8) IT DIDN’T START WITH YOU

How Inherited Family Trauma Shapes Who We Are and How to End the Cycle
Mark Wolynn (Viking)
New meditators often discover how vulnerable they are as old neglected wounds re-emerge. Wolynn offers methods to examine where this pain resides and find healing and resilience.

9) TRIBE

On Homecoming and Belonging
Sebastian Junger (Harper Collins)
Every once in a while a book comes along that takes a topic on everyone’s mind and asks you take a really fresh look. Junger does that for the issue of returning veterans and PTSD. In Tribe, he celebrates something that soldiers learn to appreciate: the value of loyalty and belonging.

10) THE HAPPINESS TRACK

How to Apply the Science of Happiness to Accelerate Your Success
Emma Seppälä (Harper Collins)
Taking a deep dive into cognitive psychology and neuroscience, Seppälä shows how we can flourish in the face of life’s overwhelming demands by tapping into reserves of calm and compassion instead of stress and anxiety.

Bonus Reading

1) MINDFUL ECONOMICS

How the US Economy Works, Why It Matters, and How it Could Be Different
Joel Magnuson (Seven Stories)
Like so many elections, the 2016 national election in the United States was heavily influenced by citizens’ perceptions of their own prosperity and their prospects for the future. To measure how well we’re doing and what we can expect in the future, we’re asked to turn to economics, but economics is known as the dismal science for good reason. Most of us avoid it like the plague. Part of the problem is that economics has come to be defined as purely about money and mathematics. Yet, in the original sense of the word, in Greek, it referred to ordering of the household. And the household was understood to be the very earth itself. The ultimate economic question when the word was coined, and still to the present day, is: How do we manage, share, and exchange our resources for the good of all over the long term?

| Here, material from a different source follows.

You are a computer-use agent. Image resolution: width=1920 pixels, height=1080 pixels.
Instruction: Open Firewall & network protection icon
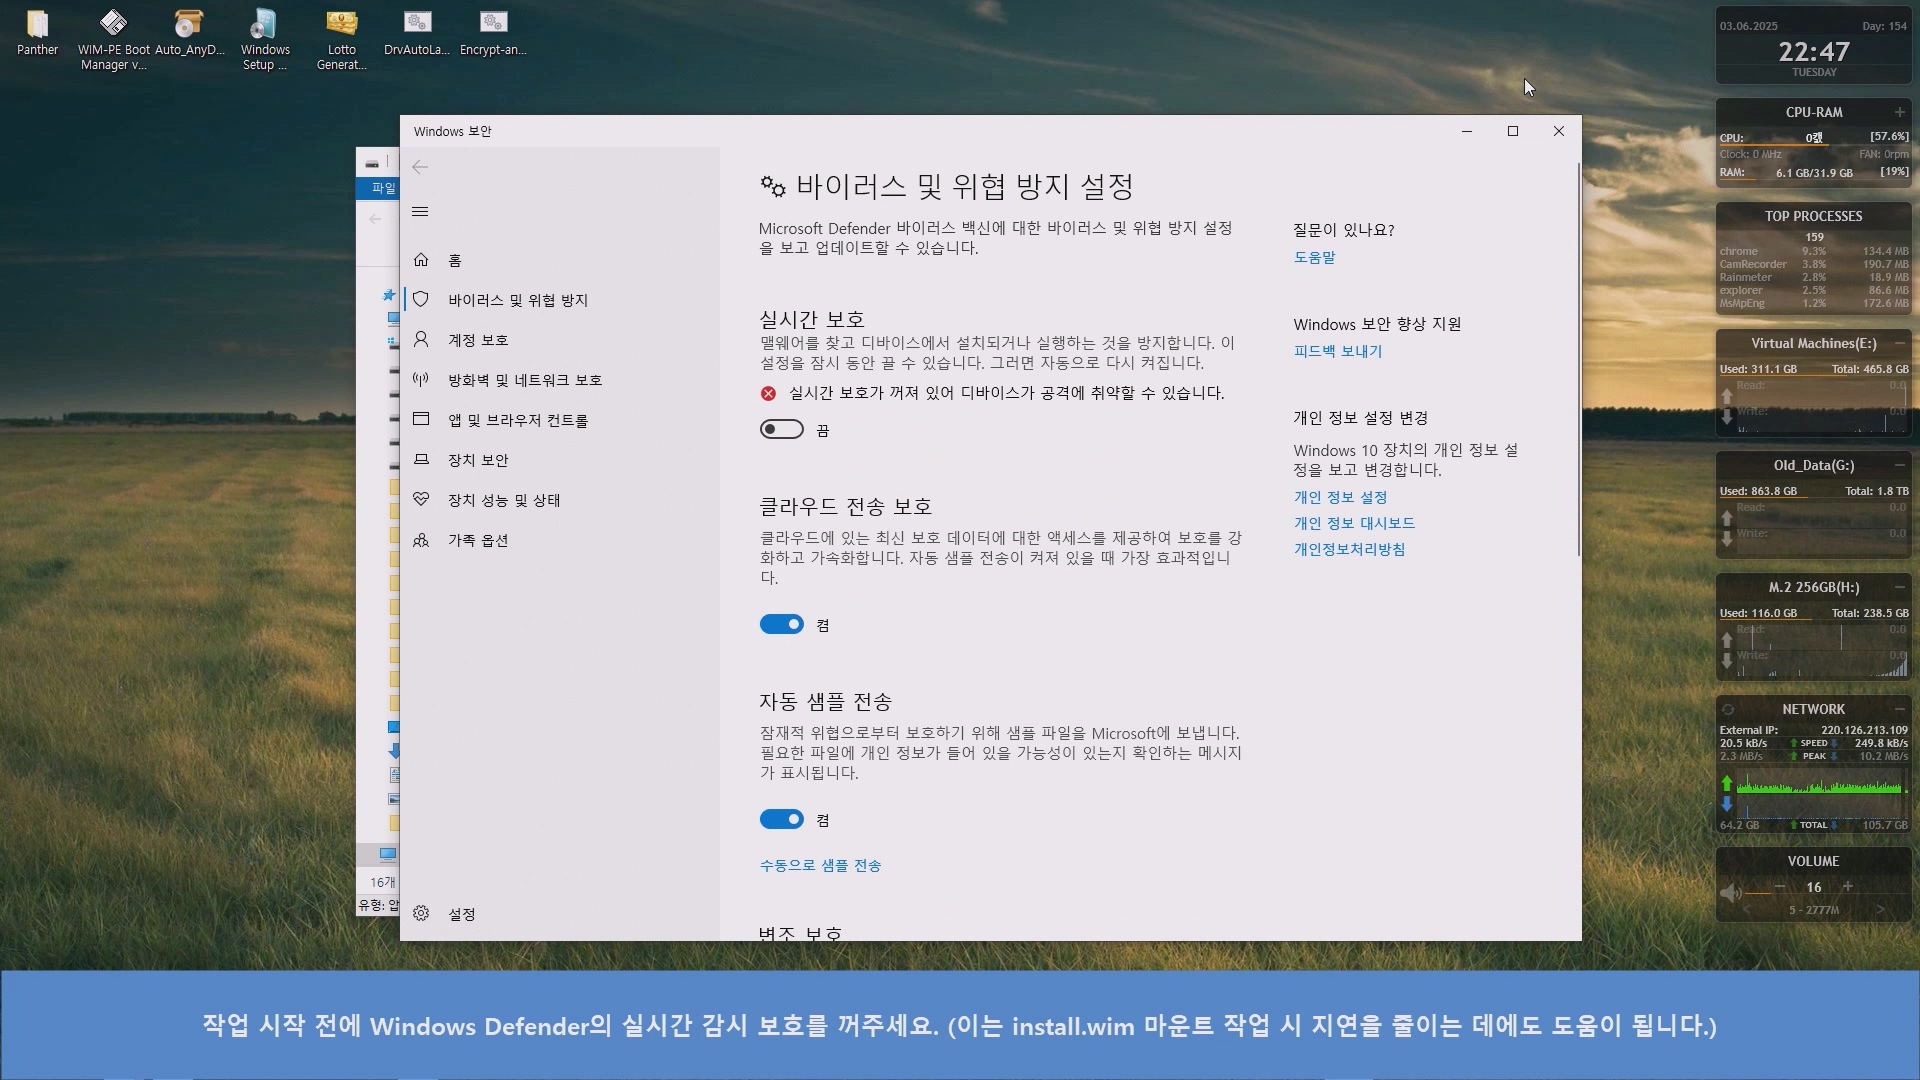pyautogui.click(x=421, y=380)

Joel Magnuson’s ambitious work, Mindful Economics, tries to answer that question in the US context and to tackle the vexing question of rising income inequality. His mindful economics is not the simplistic variety where all we need is a few deep breaths before we make a big purchase. That might be a good idea, but Magnuson means mindful in the largest sense: being aware of how interconnected we are and how solutions may spring from paying close attention to that fact. It also tries to be an economics for real human beings with feelings, recognizing that money and emotion are deeply intertwined. The book is a bit of a door stopper, but a few of the chapters really make you think. It’s an admirable effort that hopefully will begin a trend toward books that examine mindfulness in a societal context. We need it.

2) THE TELOMERE EFFECT

The New Science of Living Younger
Elizabeth Blackburn, PhD; Elissa Epel, PhD (Grand Central)
What does a scientist in the esoteric field of telomere research have to say to us about improving the quality of our day-to-day lives? Turns out, a lot. Elizabeth Blackburn won the Nobel Prize for determining that chromosomes are capped off by tightly wound telomeres, which play a critical role in the aging process. The shorter they become, the less capable they are of maintaining the integrity of our cells. Short telomeres are precursors of a host of ills, including dementia, heart disease, asthma, and lung disease. The good news is it’s possible to slow or even reverse that attrition. How? By reducing harmful stress, exercising, eating healthfully, meditating—in short, living mindfully.

3) THE MINDFUL TWENTY-SOMETHING

Life Skills to Handle Stress… & Everything Else
Holly B. Rogers, MD (New Harbinger)
Don’t be misled by the book’s title. True, those of us under 30 would no doubt benefit from the suggestions here. But this is a book for all of us who would like practical, clear, doable advice on starting or deepening a mindfulness practice. Perhaps its main value for younger people on the go is how pithy it is. Much of what Rogers writes about will sound comfortingly familiar to many readers. Anyone can live mindfully, she writes, “but it takes practice, and meditation is the way you practice mindfulness.” Her book serves as an effective reminder of the value of mindfulness practices—and as a guide to keeping at them.